Uma fábrica de tênis anunciou uma nova criação com preço bastante reduzido; o anúncio vinha acompanhado com uma bela foto de um par do tênis e com promessas de grande elegância. Sobre a mensagem do anúncio, assinale a afirmativa inadequada.
- A)O emissor da mensagem, nesse caso, não é um indivíduo, mas uma empresa.
Certa: em mensagens publicitárias, o emissor costuma ser a empresa ou a marca, e não uma pessoa individual.
- B)Para convencer o cliente a comprar um par de tênis, o texto apela também para a vaidade do comprador.
Certa: o apelo à vaidade é um recurso persuasivo típico da publicidade para seduzir o consumidor.
- C)O código empregado na veiculação da mensagem envolve palavras e imagens.
Certa: a mensagem usa código verbal e não verbal, isto é, palavras e imagens.
- D)O produto anunciado traz, implicitamente a mensagem de que o comprador potencial é o jovem urbano.
Errada: a ideia de que o anúncio aponta implicitamente para o jovem urbano é uma inferência exagerada, sem base suficiente no enunciado.
- E)Um dos elementos utilizados pelo anunciante destaca o interesse do comprador: a redução do preço do produto.
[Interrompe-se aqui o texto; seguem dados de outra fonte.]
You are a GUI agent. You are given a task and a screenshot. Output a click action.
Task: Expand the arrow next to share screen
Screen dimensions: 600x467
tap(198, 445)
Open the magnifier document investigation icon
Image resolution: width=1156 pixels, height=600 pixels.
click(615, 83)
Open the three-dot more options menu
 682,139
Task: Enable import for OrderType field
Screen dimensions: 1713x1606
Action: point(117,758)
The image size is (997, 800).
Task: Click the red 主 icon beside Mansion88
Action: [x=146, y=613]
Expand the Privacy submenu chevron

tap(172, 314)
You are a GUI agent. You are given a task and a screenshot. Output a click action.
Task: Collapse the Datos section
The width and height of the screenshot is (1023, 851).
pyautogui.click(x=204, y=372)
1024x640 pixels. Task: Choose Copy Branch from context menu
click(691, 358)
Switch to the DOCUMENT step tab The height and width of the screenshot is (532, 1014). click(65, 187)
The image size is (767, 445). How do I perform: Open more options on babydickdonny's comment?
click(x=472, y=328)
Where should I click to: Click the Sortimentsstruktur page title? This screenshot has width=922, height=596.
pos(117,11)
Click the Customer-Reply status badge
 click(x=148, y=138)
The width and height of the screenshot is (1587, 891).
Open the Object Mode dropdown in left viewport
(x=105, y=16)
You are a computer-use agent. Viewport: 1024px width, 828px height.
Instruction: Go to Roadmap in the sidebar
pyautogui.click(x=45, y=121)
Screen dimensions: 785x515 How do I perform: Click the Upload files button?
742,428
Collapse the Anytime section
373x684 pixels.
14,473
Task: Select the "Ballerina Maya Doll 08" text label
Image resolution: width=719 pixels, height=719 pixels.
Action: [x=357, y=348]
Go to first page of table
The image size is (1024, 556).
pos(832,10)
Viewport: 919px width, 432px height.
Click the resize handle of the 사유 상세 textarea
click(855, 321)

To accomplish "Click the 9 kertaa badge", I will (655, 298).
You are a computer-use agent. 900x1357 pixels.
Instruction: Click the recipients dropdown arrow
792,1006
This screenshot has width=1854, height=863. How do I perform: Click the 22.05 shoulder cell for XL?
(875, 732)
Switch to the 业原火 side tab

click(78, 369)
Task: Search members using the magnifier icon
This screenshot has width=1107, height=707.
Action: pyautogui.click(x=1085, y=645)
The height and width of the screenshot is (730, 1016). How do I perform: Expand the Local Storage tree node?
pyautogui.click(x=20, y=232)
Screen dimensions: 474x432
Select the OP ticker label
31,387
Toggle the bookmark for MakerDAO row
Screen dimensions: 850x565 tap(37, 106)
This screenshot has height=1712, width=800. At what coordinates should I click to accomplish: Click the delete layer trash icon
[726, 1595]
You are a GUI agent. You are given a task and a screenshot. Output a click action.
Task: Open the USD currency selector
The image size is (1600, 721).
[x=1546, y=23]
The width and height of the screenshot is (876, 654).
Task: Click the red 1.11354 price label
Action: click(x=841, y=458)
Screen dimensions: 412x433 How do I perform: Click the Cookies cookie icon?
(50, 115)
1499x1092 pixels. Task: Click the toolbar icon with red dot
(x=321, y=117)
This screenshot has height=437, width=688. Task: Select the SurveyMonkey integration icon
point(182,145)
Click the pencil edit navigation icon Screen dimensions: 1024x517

Certa: a redução de preço é um argumento direto de interesse para o comprador e reforça a persuasão.
Gabarito: D
Em anúncios publicitários, a leitura correta passa por reconhecer os elementos da comunicação: quem emite, quem recebe, qual o código usado e qual a intenção do texto. Aqui, a mensagem não é neutra: ela tenta persuadir, chamando atenção para preço, imagem e apelo de status. É exatamente por isso que o anúncio mistura palavras e foto, porque, na publicidade, texto e imagem costumam trabalhar juntos para convencer mais rápido e melhor. Outra pista importante é perceber que o anúncio fala com um público-alvo específico. Mesmo quando não diz isso de forma explícita, a peça publicitária costuma sugerir um perfil de consumidor ideal. Isso é bem comum em campanhas de moda e consumo, que associam o produto a estilo, beleza, juventude ou prestígio. No caso da questão, o item inadequado é o que supõe, sem base suficiente, que a mensagem necessariamente aponta para o jovem urbano. A publicidade pode sugerir um perfil de comprador, mas não dá para afirmar esse recorte com segurança se ele não estiver claramente construído no texto ou na imagem. Ou seja, é uma inferência excessiva, daquelas que a banca adora colocar para ver quem completa a propaganda com a própria imaginação. Já as demais afirmações se sustentam melhor: o emissor pode ser a empresa, o código envolve palavras e imagens, há apelo à vaidade e a redução do preço é um argumento de venda. Em publicidade, tudo é argumento, até a foto bem produzida. O gabarito, portanto, é a alternativa D, por extrapolar o que realmente se pode concluir da mensagem.